到目前为止，CBL1基因是拟南芥CBL基因家族亦是CBL基因家族中研究得最广泛的基因。CBL1基因在盐、干旱、低温、低钾中的作用已在模式植物和其他作物中被探究[1, 28]。比较野生型拟南芥和cbl1突变体中CIPK7的表达模式，发现CIPK7通过与CBL1的相互作用在冷反应中发挥功能[29]。此外，过表达CBL1的植株表现出对盐和干旱的耐性增强，但对低温的耐性降低[30]。而在盐胁迫下杜梨CBL1在根、茎、叶中高表达[31]。本研究结果表明NtCBL1基因受盐胁迫处理的诱导，在根茎叶中上调表达，在胁迫3 h时叶片上调达到最高值，NtCBL1基因的表达相对于对照组提高了2.94倍，推测NtCBL1基因能够提高唐古特白刺高盐条件下的耐受能力。而干旱胁迫下，NtCBL1基因有一定的上调现象，最高上调表达了1.44倍，可能NtCBL1基因在唐古特白刺干旱耐受上起到一定的作用。在4 ℃冷处理下，NtCBL1基因仅在叶片中较为明显的上调表达。相对于CBL1基因来说，对CBL2基因的研究较少。Nurazzaman[32]将烟草NsylCBL2转入拟南芥的研究中，发现NsylCBL2可能不受盐与镁的信号诱导。对胡杨进行盐胁迫处理时，发现叶片中PeCBL1、PeCBL2均上调表达[33]。在对马尾松PmCBL3基因的研究中发现，PmCBL3响应干旱胁迫[34]。这些均表明了同一基因在不同的物种中可能有相似的功能，也可能有差异。而笔者在研究唐古特白刺NtCBL2基因在盐胁迫、干旱胁迫下的表达特征时，发现NtCBL2基因的变化不明显，可能其在盐胁迫、干旱胁迫下的作用不明显。而在4 ℃冷胁迫下，NtCBL2基因在叶片中有一定的上调表达，推测其在冷胁迫响应中发挥一定的作用。

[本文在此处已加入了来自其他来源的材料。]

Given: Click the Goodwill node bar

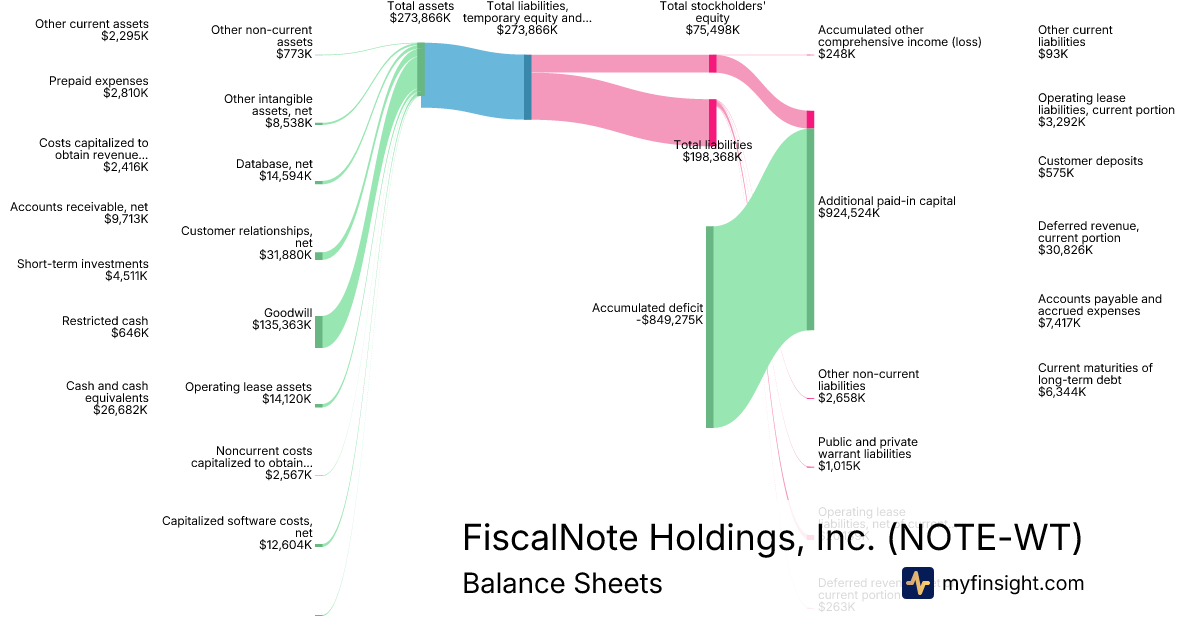Looking at the screenshot, I should [x=319, y=331].
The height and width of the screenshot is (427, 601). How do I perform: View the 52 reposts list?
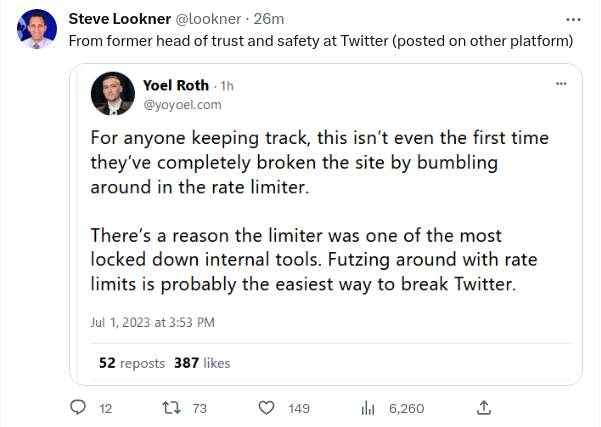132,363
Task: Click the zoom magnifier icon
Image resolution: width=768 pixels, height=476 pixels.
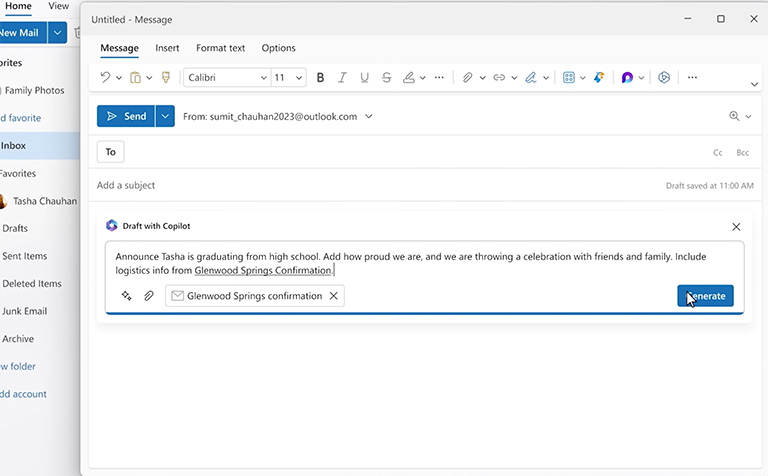Action: pos(735,116)
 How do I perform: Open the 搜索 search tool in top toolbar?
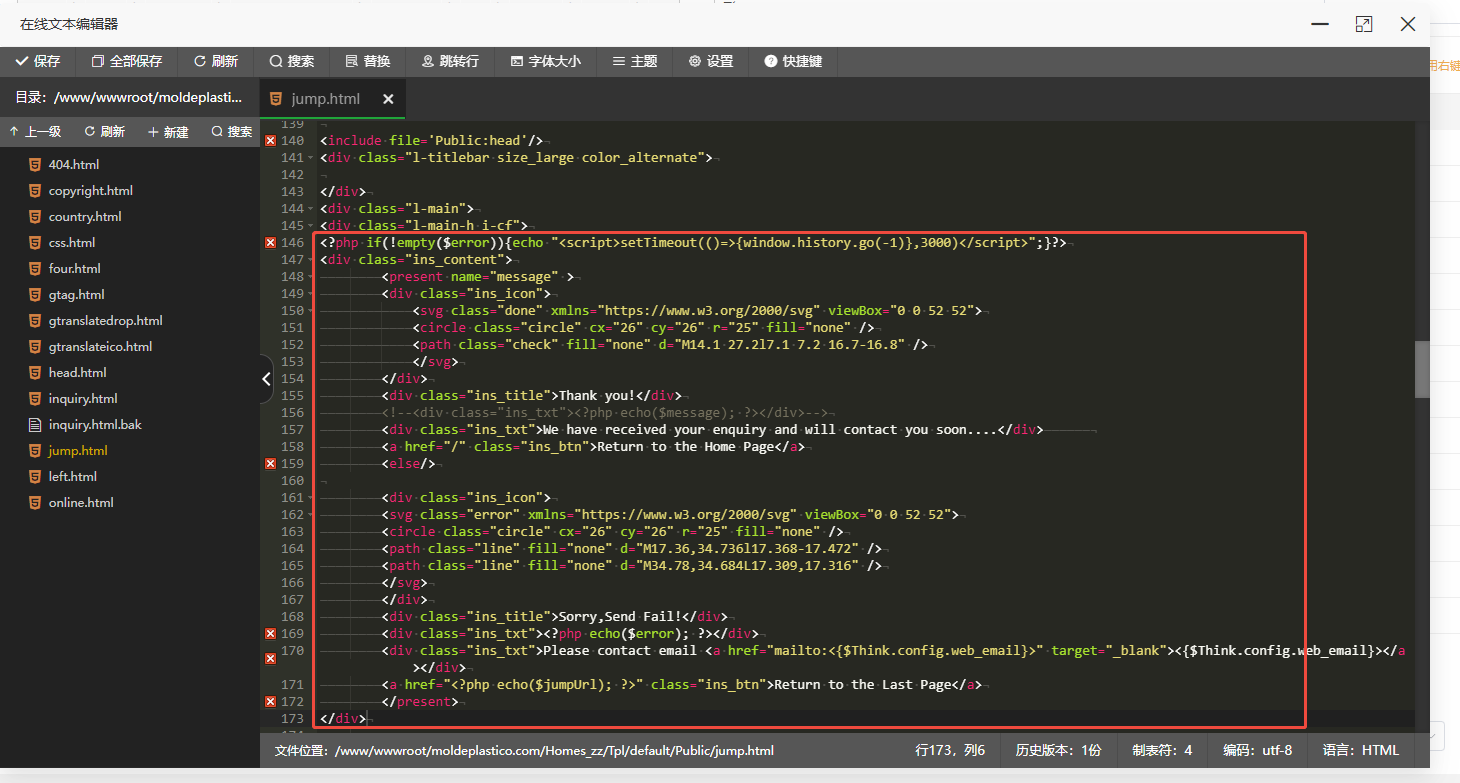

目前，对CBL家族的分析研究主要集中于拟南芥、水稻和玉米等模式植物中[16]，对具有强抗盐性的唐古特白刺等木本植物研究较少。唐古特白刺对高盐、干旱、低温等非生物胁迫具有极强的耐受性，是研究环境胁迫的理想材料。本研究从唐古特白刺中克隆出NtCBL1、NtCBL2基因，研究了盐胁迫条件下的基因表达模式，为唐古特白刺的耐盐分子机制研究奠定了理论基础。